Barbie is probably one of the most recognizable toys to American children. But did you know that Barbie is actually of German descent? Inspiration for Barbie came from a similar doll by the name of Lilli, who was originally a cartoon character from a German tabloid newspaper called “Bild Zeitung” (Picture Newspaper). Lilli was considered a character of ill repute and was sold it tobacco shops and bars throughout Germany, often given as a souvenir at bachelor parties.
As the story goes, Barbie’s creator (Ruth Handler) first came across Lilli while traveling in Europe with her husband, Elliot, and their two kids, Barbara and Ken. Ruth was fascinated by Lilli and purchased several dolls to bring home. She and Elliot owned a small toy company named Mattel, and eventually Ruth persuaded Elliot and his all-male staff that little girls would love the idea of playing with an adult doll.
In 1958, Mattel bought the Lilli patent from its German owners and set about producing their own Americanized version. A year later, Barbie debuted at the International Toy Fair to mixed reviews. Many doll buyers refused to purchase the doll, while others though she was too provocative. Yet to little girls, it was love at first sight. Mattel sold over 350,00 Barbie dolls in the first year alone!

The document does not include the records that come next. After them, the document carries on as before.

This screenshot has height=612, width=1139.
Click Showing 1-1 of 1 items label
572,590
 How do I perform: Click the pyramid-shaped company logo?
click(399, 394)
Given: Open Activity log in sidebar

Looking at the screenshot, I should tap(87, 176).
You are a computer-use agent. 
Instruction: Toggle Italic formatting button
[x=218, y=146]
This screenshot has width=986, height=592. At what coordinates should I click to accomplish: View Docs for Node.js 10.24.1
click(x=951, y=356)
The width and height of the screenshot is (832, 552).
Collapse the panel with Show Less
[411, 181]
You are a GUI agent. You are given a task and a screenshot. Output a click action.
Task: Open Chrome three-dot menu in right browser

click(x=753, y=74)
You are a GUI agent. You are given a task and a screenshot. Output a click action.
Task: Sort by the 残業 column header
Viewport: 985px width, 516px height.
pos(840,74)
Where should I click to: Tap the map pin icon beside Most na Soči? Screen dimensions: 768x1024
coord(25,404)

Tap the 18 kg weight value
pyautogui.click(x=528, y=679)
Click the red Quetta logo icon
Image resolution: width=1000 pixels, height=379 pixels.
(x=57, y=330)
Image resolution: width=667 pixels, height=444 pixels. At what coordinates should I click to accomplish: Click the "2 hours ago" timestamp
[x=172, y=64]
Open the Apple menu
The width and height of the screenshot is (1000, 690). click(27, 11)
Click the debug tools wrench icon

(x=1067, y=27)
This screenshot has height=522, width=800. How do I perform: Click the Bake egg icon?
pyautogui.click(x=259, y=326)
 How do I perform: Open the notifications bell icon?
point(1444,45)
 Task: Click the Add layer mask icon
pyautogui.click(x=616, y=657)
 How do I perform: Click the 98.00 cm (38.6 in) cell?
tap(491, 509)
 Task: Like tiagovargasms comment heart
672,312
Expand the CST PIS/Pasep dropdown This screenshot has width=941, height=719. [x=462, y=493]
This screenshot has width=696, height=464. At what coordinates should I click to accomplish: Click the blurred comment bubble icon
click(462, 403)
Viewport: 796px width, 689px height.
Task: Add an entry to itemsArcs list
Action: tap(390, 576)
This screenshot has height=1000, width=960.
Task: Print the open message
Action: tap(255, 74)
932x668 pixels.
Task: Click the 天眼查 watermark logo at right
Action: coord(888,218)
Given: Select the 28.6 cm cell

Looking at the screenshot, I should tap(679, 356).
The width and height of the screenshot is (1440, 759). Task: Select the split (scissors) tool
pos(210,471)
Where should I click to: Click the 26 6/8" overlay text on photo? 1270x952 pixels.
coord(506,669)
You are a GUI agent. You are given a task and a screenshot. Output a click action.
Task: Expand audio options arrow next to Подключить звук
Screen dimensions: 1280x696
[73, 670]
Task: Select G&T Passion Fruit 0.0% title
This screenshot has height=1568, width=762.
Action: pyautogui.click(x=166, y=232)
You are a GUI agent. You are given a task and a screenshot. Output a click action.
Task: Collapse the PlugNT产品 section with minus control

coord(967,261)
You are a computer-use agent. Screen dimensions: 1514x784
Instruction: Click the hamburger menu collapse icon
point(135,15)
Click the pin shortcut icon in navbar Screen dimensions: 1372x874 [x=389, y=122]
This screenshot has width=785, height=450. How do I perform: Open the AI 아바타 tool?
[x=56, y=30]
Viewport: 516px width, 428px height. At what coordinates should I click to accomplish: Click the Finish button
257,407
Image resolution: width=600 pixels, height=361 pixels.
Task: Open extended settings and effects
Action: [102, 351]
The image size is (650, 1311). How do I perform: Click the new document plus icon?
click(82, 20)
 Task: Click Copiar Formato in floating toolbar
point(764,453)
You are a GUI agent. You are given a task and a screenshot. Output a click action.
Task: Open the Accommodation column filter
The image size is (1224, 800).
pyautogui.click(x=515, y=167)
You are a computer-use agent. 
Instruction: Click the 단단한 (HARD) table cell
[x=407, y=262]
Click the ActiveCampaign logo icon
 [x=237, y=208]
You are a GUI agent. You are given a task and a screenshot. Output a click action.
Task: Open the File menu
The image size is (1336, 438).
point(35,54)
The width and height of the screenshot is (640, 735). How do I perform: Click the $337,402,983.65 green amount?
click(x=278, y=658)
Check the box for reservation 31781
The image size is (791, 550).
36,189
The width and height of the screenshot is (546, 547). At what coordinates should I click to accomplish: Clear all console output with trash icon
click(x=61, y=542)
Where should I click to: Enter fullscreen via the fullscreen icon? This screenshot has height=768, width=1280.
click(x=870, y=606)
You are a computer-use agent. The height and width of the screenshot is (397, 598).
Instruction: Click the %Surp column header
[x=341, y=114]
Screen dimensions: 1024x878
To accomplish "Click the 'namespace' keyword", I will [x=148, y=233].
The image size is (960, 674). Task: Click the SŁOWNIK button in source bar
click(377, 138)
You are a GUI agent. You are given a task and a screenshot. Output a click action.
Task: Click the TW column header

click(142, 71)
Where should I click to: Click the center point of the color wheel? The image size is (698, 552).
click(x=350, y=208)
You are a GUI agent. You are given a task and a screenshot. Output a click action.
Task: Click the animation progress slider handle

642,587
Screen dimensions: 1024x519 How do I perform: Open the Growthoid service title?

If you’re fortunate enough to come across an original Barbie doll, you might just be surprised at what they’re worth. My father came across one at a yard sale last fall and purchased her for $4. She was in good condition, but missing all of her original accessories. I didn’t think much about the doll when he first contacted me about her, but as I began to research her, my expectations began to rise.
You can buy nearly any original Barbie accessories online, so I purchased an original Barbie Box, zebra swimsuit, stilettos, earrings, and booklet on eBay. I couldn’t bring myself to pay $200 for the only original #2 Barbie stand listed at the time, but I managed to find a similar vintage stand for a fraction of the price that would suffice. I went as far as mailing Barbie off to a “Barbie Restoration Specialist”, who cleaned the doll, washed her hair, and gave Barbie a new ponytail band. I estimated the extra investment would increase the value of the doll to $2500.
Once listed for auction on eBay, Barbie immediately began to attract interest. By her second day online, she had more than twice the number of watchers than anything I had previously sold. By the morning of the last day, Barbie had reached $3000 in bids. As the last few seconds ticked down, the price jumped again. My father’s $4 garage sale Barbie sold for $3938! As a grown man, I must admit that I now like Barbie, too.